Assignment
Your answer must consist of exactly the lines below, starting with the line with "[Instagram] (206, 1672)" and going on through the line with "INICIO (47, 200)", and nothing else.

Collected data
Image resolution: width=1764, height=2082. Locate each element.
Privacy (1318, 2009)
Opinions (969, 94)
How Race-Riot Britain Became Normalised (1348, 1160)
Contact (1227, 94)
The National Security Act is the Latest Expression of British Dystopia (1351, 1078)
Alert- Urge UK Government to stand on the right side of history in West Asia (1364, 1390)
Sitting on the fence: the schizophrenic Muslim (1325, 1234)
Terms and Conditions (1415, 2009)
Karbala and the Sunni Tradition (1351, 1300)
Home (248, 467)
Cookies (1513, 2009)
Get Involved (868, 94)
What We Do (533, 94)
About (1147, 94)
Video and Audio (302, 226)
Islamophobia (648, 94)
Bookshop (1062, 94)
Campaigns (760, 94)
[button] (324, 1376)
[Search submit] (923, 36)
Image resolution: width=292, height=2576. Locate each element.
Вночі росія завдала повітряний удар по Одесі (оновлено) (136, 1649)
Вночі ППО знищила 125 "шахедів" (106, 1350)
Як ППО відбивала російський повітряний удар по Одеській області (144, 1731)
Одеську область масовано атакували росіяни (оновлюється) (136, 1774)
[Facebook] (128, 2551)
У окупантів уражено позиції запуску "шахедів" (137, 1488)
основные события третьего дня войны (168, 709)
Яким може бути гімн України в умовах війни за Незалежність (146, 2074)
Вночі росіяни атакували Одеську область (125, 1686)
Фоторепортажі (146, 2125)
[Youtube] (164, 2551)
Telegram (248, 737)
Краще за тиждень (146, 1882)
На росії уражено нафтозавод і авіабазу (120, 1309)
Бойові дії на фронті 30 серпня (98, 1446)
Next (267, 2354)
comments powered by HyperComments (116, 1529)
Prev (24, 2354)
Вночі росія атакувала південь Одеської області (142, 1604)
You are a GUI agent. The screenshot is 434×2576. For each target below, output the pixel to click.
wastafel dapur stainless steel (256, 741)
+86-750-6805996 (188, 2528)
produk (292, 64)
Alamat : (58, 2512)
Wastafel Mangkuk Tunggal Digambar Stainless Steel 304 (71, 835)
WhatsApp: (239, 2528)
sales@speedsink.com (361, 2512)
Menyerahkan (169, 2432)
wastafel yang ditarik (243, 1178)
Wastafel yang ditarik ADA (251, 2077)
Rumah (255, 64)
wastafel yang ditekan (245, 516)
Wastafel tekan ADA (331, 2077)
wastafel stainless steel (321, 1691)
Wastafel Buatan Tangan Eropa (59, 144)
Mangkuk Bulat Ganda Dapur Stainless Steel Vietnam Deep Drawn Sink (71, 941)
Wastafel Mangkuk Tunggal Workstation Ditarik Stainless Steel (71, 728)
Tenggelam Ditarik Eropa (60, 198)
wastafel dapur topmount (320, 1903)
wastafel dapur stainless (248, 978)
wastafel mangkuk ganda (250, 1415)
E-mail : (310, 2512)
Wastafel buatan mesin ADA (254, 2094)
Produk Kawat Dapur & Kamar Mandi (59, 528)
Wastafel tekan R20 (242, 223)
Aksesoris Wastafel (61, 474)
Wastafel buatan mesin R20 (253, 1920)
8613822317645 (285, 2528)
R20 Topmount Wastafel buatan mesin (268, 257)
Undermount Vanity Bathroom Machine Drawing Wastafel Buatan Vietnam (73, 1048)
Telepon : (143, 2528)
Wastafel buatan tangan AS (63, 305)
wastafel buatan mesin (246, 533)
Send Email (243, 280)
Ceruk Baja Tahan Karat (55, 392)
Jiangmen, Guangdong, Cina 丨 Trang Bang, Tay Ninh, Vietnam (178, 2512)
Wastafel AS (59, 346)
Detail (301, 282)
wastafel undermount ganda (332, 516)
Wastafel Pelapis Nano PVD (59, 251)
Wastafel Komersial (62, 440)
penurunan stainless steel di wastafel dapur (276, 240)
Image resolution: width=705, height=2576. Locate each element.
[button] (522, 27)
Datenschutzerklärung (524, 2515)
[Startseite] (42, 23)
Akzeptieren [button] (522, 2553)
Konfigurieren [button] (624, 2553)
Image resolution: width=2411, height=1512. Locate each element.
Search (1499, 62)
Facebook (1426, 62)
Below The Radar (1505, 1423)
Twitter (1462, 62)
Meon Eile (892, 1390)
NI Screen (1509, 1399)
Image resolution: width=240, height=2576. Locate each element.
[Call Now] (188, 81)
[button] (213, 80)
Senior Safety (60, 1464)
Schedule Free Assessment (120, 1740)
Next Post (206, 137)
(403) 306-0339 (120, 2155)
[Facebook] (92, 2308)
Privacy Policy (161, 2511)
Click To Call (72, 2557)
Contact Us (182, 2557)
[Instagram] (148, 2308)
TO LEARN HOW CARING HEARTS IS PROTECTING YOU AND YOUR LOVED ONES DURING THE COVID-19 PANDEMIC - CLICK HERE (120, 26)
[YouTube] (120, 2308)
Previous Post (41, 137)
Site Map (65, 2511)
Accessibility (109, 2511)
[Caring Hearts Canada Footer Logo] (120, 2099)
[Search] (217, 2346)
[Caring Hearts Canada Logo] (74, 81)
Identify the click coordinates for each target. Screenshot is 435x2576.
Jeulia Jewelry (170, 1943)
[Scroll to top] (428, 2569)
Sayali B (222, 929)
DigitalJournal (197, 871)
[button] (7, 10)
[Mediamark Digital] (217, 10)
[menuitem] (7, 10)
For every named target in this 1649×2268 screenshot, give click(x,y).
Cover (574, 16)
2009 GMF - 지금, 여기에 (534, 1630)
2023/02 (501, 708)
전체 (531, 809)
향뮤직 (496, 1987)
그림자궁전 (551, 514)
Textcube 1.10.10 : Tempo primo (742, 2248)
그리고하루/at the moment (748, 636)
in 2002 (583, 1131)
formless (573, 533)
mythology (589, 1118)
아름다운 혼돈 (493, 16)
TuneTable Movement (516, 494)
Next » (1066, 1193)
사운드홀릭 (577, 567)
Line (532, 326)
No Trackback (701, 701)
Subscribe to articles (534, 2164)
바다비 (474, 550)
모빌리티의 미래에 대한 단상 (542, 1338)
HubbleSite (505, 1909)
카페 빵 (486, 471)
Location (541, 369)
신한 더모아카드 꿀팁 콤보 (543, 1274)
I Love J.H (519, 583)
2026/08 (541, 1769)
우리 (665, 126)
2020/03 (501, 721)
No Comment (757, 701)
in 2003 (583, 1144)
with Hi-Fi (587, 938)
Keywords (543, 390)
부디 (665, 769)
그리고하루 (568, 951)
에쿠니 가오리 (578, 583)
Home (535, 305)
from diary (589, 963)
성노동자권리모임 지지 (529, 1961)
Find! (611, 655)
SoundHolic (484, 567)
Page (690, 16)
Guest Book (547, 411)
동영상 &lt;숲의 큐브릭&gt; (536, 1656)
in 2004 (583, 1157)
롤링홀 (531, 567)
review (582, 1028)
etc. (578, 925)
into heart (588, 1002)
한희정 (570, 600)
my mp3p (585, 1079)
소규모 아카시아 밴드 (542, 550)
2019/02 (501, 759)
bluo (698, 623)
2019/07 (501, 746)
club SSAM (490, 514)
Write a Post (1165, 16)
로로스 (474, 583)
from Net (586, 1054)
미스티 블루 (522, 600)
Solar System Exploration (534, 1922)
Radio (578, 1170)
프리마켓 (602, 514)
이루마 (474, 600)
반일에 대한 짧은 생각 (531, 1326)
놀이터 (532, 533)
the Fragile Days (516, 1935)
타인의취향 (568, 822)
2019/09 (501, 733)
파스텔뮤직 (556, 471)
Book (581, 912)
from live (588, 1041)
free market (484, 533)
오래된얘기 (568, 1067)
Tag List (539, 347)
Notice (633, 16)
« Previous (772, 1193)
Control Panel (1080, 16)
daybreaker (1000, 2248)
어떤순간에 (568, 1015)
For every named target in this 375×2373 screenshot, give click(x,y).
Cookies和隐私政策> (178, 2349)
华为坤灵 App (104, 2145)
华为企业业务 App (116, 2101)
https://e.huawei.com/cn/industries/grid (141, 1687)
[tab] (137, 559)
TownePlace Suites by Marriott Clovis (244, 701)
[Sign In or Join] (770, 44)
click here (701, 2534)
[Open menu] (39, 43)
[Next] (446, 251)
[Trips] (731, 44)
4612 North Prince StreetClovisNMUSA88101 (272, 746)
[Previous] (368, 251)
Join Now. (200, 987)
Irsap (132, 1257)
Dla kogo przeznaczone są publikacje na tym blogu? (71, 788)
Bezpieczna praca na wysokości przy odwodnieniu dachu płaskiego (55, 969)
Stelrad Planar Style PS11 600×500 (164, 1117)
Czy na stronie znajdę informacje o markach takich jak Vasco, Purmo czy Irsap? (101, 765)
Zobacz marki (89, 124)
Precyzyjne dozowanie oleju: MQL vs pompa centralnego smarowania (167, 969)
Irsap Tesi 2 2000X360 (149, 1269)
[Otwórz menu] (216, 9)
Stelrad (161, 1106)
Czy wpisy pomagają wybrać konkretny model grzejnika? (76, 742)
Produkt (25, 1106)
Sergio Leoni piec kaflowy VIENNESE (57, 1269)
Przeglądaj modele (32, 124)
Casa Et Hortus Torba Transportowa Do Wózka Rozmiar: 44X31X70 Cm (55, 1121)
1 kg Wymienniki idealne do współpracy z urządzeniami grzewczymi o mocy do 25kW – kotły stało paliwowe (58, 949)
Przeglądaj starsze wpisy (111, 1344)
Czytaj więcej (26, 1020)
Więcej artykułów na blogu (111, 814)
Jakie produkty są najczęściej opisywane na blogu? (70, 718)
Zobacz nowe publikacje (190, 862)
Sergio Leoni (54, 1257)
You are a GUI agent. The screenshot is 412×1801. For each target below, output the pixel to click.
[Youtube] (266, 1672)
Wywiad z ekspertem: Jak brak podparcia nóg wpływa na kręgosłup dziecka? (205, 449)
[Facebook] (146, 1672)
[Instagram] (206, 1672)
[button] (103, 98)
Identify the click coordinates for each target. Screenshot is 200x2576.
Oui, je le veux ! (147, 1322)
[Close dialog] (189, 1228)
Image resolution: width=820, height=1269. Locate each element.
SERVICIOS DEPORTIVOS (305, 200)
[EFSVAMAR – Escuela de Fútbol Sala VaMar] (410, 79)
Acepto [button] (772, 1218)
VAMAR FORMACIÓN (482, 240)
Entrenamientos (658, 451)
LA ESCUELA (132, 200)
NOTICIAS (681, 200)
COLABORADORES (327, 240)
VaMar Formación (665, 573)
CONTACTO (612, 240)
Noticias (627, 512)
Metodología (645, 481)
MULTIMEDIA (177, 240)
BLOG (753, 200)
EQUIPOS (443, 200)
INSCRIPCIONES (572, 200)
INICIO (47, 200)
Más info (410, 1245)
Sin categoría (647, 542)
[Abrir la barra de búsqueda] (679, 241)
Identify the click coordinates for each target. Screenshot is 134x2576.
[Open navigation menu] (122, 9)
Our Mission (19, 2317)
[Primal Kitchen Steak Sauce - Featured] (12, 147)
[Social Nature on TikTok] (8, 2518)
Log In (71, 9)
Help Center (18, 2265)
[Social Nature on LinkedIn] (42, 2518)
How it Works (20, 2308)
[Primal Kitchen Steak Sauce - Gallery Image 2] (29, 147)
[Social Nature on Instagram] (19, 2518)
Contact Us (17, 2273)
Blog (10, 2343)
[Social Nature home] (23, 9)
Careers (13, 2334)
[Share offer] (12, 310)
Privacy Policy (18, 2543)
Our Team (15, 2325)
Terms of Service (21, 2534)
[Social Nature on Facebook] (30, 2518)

Written solution
[Instagram] (206, 1672)
[button] (103, 98)
Identify the click coordinates for each target. Screenshot is 200x2576.
Oui, je le veux ! (147, 1322)
[Close dialog] (189, 1228)
Image resolution: width=820, height=1269. Locate each element.
SERVICIOS DEPORTIVOS (305, 200)
[EFSVAMAR – Escuela de Fútbol Sala VaMar] (410, 79)
Acepto [button] (772, 1218)
VAMAR FORMACIÓN (482, 240)
Entrenamientos (658, 451)
LA ESCUELA (132, 200)
NOTICIAS (681, 200)
COLABORADORES (327, 240)
VaMar Formación (665, 573)
CONTACTO (612, 240)
Noticias (627, 512)
Metodología (645, 481)
MULTIMEDIA (177, 240)
BLOG (753, 200)
EQUIPOS (443, 200)
INSCRIPCIONES (572, 200)
INICIO (47, 200)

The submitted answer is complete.